What needs to be done » Output the data below in full, byte for byte. Nothing may differ.

Saved data entries »
·····
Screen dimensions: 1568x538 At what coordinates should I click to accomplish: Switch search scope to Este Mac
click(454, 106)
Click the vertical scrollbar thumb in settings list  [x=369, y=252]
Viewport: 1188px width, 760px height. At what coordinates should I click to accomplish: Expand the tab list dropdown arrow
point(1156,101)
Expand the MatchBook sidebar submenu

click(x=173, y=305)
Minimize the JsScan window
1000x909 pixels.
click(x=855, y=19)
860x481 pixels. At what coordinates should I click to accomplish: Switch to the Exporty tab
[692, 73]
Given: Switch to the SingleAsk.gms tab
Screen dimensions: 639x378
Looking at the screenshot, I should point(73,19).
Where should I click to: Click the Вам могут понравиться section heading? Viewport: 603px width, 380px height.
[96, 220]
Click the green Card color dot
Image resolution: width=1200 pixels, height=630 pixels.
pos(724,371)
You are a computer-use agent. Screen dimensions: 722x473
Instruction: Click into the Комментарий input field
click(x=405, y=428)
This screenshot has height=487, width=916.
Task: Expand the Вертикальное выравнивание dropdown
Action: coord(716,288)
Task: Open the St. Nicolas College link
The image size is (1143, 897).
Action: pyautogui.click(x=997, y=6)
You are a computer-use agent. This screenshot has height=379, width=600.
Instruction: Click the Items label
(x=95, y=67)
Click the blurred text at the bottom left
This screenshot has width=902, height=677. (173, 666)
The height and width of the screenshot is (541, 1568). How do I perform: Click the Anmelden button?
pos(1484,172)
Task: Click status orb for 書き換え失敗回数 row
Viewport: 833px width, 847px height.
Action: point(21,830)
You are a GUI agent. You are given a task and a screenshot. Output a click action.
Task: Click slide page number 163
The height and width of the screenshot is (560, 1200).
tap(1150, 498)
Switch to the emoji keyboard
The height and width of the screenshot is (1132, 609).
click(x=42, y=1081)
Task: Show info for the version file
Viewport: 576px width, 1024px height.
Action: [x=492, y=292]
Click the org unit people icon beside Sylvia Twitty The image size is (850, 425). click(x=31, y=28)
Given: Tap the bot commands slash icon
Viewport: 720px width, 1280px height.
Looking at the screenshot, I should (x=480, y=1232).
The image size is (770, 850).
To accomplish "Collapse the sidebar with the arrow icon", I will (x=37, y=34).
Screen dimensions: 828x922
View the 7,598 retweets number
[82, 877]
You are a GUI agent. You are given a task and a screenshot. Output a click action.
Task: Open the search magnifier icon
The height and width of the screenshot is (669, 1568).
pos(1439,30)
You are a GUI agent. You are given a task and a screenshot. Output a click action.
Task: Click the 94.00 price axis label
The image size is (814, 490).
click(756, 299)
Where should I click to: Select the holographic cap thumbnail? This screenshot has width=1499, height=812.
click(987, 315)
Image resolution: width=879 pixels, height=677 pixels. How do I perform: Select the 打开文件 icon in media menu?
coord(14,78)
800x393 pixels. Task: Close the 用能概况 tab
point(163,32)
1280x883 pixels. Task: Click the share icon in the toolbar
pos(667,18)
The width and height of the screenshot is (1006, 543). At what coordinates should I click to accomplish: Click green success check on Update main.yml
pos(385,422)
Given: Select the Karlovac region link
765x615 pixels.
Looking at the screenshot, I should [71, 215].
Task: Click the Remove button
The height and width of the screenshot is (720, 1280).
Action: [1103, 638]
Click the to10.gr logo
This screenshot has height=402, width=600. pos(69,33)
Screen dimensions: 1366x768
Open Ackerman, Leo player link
·····
Written solution »
Screen dimensions: 1568x538 At what coordinates should I click to accomplish: Switch search scope to Este Mac
click(454, 106)
Click the vertical scrollbar thumb in settings list  [x=369, y=252]
Viewport: 1188px width, 760px height. At what coordinates should I click to accomplish: Expand the tab list dropdown arrow
point(1156,101)
Expand the MatchBook sidebar submenu

click(x=173, y=305)
Minimize the JsScan window
1000x909 pixels.
click(x=855, y=19)
860x481 pixels. At what coordinates should I click to accomplish: Switch to the Exporty tab
[692, 73]
Given: Switch to the SingleAsk.gms tab
Screen dimensions: 639x378
Looking at the screenshot, I should point(73,19).
Where should I click to: Click the Вам могут понравиться section heading? Viewport: 603px width, 380px height.
[96, 220]
Click the green Card color dot
Image resolution: width=1200 pixels, height=630 pixels.
pos(724,371)
You are a computer-use agent. Screen dimensions: 722x473
Instruction: Click into the Комментарий input field
click(x=405, y=428)
This screenshot has height=487, width=916.
Task: Expand the Вертикальное выравнивание dropdown
Action: coord(716,288)
Task: Open the St. Nicolas College link
The image size is (1143, 897).
Action: pyautogui.click(x=997, y=6)
You are a computer-use agent. This screenshot has height=379, width=600.
Instruction: Click the Items label
(x=95, y=67)
Click the blurred text at the bottom left
This screenshot has width=902, height=677. (173, 666)
The height and width of the screenshot is (541, 1568). How do I perform: Click the Anmelden button?
pos(1484,172)
Task: Click status orb for 書き換え失敗回数 row
Viewport: 833px width, 847px height.
Action: point(21,830)
You are a GUI agent. You are given a task and a screenshot. Output a click action.
Task: Click slide page number 163
The height and width of the screenshot is (560, 1200).
tap(1150, 498)
Switch to the emoji keyboard
The height and width of the screenshot is (1132, 609).
click(x=42, y=1081)
Task: Show info for the version file
Viewport: 576px width, 1024px height.
Action: [x=492, y=292]
Click the org unit people icon beside Sylvia Twitty The image size is (850, 425). click(x=31, y=28)
Given: Tap the bot commands slash icon
Viewport: 720px width, 1280px height.
Looking at the screenshot, I should (x=480, y=1232).
The image size is (770, 850).
To accomplish "Collapse the sidebar with the arrow icon", I will (x=37, y=34).
Screen dimensions: 828x922
View the 7,598 retweets number
[82, 877]
You are a GUI agent. You are given a task and a screenshot. Output a click action.
Task: Open the search magnifier icon
The height and width of the screenshot is (669, 1568).
pos(1439,30)
You are a GUI agent. You are given a task and a screenshot. Output a click action.
Task: Click the 94.00 price axis label
The image size is (814, 490).
click(756, 299)
Where should I click to: Select the holographic cap thumbnail? This screenshot has width=1499, height=812.
click(987, 315)
Image resolution: width=879 pixels, height=677 pixels. How do I perform: Select the 打开文件 icon in media menu?
coord(14,78)
800x393 pixels. Task: Close the 用能概况 tab
point(163,32)
1280x883 pixels. Task: Click the share icon in the toolbar
pos(667,18)
The width and height of the screenshot is (1006, 543). At what coordinates should I click to accomplish: Click green success check on Update main.yml
pos(385,422)
Given: Select the Karlovac region link
765x615 pixels.
Looking at the screenshot, I should [71, 215].
Task: Click the Remove button
The height and width of the screenshot is (720, 1280).
Action: [1103, 638]
Click the to10.gr logo
This screenshot has height=402, width=600. pos(69,33)
Screen dimensions: 1366x768
Open Ackerman, Leo player link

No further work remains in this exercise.